Sunday, December 13, 2009

Consumer Protections and Information Standards

Saturday, December 12, 2009

Previously, I noted that to be a “qualified health benefits plan”, a plan must meet provisions for affordable coverage, essential benefits, and consumer protection. Similar to ERISA and other “worker rights” laws, the Act outlines appeals and informational dissemination processes.

The Act grants the ability to the Health Choices Commissioner (Commissioner) and the Secretary of Labor (Secretary) to jointly establish, standardize, coordinate, and “harmonize” various consumer, provider, and carrier marketing protections and informational practices. This standards apply to plans offered through Health Insurance Exchanges and may apply to non-Exchange and other plans “only to the extent specified by the Commissioner”.

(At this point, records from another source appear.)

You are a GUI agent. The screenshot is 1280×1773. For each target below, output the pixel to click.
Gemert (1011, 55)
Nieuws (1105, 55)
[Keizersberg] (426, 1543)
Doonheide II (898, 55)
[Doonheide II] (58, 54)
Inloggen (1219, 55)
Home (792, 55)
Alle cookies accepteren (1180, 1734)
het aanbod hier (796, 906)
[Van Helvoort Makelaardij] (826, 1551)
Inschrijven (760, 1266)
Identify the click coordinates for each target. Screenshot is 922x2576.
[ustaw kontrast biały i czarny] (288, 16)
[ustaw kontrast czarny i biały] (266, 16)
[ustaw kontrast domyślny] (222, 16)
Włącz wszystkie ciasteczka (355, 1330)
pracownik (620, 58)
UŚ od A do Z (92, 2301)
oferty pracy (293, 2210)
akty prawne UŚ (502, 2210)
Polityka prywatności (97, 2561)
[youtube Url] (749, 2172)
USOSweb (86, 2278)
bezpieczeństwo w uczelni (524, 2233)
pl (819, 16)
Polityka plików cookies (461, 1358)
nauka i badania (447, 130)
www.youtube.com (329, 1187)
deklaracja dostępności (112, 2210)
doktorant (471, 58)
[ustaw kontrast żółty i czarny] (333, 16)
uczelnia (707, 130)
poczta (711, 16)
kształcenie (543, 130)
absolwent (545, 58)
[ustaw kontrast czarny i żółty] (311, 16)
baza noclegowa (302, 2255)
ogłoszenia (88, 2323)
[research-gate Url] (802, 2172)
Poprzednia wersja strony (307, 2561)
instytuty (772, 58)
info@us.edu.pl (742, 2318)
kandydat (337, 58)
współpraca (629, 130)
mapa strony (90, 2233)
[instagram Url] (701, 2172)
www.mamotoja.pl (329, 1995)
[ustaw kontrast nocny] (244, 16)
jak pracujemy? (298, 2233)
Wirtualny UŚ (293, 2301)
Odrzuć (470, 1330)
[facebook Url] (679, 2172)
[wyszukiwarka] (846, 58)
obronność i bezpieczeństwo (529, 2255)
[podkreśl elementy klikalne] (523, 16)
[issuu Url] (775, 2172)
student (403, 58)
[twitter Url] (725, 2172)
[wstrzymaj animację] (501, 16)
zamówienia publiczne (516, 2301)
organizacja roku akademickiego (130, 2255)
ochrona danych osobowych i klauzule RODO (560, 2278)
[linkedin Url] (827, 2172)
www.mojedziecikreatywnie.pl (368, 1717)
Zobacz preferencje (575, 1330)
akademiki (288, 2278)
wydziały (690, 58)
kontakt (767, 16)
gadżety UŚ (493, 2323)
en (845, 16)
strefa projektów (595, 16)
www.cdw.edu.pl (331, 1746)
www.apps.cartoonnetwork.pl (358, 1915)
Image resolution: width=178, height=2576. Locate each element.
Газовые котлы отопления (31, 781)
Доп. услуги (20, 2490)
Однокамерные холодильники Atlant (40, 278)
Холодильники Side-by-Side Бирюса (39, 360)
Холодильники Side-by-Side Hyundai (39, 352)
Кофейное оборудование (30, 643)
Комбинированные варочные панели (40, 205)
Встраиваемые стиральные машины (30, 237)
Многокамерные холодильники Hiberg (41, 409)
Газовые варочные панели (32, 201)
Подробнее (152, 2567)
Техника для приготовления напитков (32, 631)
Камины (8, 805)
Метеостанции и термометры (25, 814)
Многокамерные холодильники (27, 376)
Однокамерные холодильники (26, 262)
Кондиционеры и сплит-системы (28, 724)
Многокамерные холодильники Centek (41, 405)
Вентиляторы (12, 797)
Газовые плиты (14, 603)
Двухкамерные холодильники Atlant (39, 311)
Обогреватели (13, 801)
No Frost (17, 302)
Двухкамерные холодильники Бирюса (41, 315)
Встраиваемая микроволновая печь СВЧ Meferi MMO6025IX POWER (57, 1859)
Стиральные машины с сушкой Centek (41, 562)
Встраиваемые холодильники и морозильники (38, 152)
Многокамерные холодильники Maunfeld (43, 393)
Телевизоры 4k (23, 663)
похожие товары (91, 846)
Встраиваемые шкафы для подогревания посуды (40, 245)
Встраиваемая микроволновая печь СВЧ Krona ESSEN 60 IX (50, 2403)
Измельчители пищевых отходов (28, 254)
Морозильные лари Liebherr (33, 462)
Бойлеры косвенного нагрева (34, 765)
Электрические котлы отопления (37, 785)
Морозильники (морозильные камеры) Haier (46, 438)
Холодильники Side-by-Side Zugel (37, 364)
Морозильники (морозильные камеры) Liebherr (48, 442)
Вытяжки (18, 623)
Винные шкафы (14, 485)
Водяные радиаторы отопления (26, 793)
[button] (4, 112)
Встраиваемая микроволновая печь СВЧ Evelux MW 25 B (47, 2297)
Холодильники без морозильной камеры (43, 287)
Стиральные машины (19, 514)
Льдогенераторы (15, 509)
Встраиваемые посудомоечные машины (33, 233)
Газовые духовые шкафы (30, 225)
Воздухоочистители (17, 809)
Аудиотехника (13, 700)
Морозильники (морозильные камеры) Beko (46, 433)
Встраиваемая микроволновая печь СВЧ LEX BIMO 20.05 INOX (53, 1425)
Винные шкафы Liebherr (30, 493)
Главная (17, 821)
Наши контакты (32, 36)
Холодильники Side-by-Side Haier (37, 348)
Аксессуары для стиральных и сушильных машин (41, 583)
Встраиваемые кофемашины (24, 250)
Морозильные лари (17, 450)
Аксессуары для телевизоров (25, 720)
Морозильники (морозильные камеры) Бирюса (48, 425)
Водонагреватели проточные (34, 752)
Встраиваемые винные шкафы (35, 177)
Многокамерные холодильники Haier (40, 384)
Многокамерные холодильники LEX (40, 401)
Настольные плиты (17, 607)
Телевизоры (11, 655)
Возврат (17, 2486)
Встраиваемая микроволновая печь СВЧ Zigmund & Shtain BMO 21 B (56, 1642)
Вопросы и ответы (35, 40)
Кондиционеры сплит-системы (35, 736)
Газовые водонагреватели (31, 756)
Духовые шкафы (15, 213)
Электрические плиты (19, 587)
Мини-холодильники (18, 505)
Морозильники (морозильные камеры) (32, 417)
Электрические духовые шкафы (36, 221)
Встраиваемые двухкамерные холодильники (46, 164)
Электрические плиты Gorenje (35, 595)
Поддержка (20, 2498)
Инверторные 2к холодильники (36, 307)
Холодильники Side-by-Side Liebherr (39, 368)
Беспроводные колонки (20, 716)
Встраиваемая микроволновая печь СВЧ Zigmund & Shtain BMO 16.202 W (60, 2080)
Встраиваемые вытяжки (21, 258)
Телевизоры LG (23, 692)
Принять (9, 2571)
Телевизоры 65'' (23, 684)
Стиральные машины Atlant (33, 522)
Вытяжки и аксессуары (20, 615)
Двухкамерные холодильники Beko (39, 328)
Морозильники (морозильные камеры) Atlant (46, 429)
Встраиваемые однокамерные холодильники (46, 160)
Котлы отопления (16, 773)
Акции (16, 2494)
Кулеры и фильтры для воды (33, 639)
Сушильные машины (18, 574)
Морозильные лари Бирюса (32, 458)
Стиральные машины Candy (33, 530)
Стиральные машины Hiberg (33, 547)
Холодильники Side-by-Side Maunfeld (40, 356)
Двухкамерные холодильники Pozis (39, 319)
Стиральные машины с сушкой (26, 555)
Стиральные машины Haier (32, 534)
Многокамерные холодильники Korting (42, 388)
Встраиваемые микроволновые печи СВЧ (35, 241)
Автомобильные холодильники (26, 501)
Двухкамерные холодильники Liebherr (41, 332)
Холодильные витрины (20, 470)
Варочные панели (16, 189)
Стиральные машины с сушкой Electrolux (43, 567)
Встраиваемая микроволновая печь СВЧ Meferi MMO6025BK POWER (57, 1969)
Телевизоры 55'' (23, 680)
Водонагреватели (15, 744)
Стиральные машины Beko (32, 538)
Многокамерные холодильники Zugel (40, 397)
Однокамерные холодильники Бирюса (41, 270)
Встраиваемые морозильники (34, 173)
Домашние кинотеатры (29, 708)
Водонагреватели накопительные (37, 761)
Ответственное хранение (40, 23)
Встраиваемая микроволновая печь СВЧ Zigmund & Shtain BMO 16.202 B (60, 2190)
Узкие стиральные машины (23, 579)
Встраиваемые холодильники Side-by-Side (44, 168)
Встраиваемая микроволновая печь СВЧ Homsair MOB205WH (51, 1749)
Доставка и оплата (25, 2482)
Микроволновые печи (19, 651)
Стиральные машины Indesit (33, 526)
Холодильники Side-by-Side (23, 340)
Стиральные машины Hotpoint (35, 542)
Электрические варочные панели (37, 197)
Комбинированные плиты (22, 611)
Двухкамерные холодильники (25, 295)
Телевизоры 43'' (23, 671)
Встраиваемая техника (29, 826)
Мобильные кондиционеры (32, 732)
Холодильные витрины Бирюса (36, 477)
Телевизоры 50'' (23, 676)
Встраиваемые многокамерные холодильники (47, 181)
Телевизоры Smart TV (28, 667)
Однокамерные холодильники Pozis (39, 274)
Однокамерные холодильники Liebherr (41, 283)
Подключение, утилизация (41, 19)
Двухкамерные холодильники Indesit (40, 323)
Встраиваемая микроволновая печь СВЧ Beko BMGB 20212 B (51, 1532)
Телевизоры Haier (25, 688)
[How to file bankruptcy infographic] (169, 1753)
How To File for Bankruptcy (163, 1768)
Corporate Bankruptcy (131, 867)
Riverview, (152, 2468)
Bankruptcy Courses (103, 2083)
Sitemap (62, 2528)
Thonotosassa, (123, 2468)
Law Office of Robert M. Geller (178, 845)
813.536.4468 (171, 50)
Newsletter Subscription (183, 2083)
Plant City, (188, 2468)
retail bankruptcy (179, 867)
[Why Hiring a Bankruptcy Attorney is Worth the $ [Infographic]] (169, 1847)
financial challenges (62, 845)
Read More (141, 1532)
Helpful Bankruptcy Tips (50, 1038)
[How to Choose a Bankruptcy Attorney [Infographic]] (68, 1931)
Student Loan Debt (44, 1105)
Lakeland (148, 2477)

The Act outlines mechanisms to protect consumers, providers, carriers, and others:
o Timely grievance/appeals process for internal/external claims reviews/payments
o Accurate/timely informational/plan transparency/disclosures, including enrollee/participant rights
o Plain language use (Similar to requirements in ERISA for SPD’s, SMM’s, & SAR’s)
o Cost-sharing transparency (deductibles, co-pays, coinsurance) (Many plans currently provide this via enrollment materials and/or web portals.)
o Reimbursement transparency between the carrier and provider (How will provider confidentiality be maintained?)
o Pharmacy benefit managers (PBM) transparency, statistical reports on numbers of Rx’s, average payments , mail-order vs retail, discounts, rebates, generic vs name-brand, enrollment turnover, and other information.
o Confidential annual public PBM transparency reports by Commissioner.
o Annual PBM reports by Commissioner to: State/Federal law enforcement (fraud), Comptroller General, Medicare Payment Advisory Commission, Secretary of Health and Human Services, and Director Congressional Budget Office
o Penalties for PBM’s who fail to comply or falsify information.
o Standardization of coordination/subrogation of benefits/claims process
o Administrative simplification of processes
o State prohibitions on discrimination against health care providers
o Protection of physician Rx information/Congressional biased marketing/sales practices report
o Dissemination of advance care planning information
o Information related to other “end-of-life” planning tools
o Does not promote suicide, assisted suicide, euthanasia, or mercy killing. regardless of legality
o Does not require advanced directive or a physician’s order for life sustaining treatment or other end-of-life planning document
o Does not require consent to restrictions on the amount, duration, or scope of
medical benefits otherwise covered under a plan
o Advanced directive defined: includes living will, comfort care order, or
durable power of attorney for health care
o No restrictions on palliative/hospice care or service for pain or discomfort
o No preemption of state law regarding advance planning, palliative
care, or end-of-life decision-making.

How will plans be able to achieve “administrative simplification” with all of this additional compliance and reporting requirements? Will new reporting requirements add to the cost of Rx and PBM’s?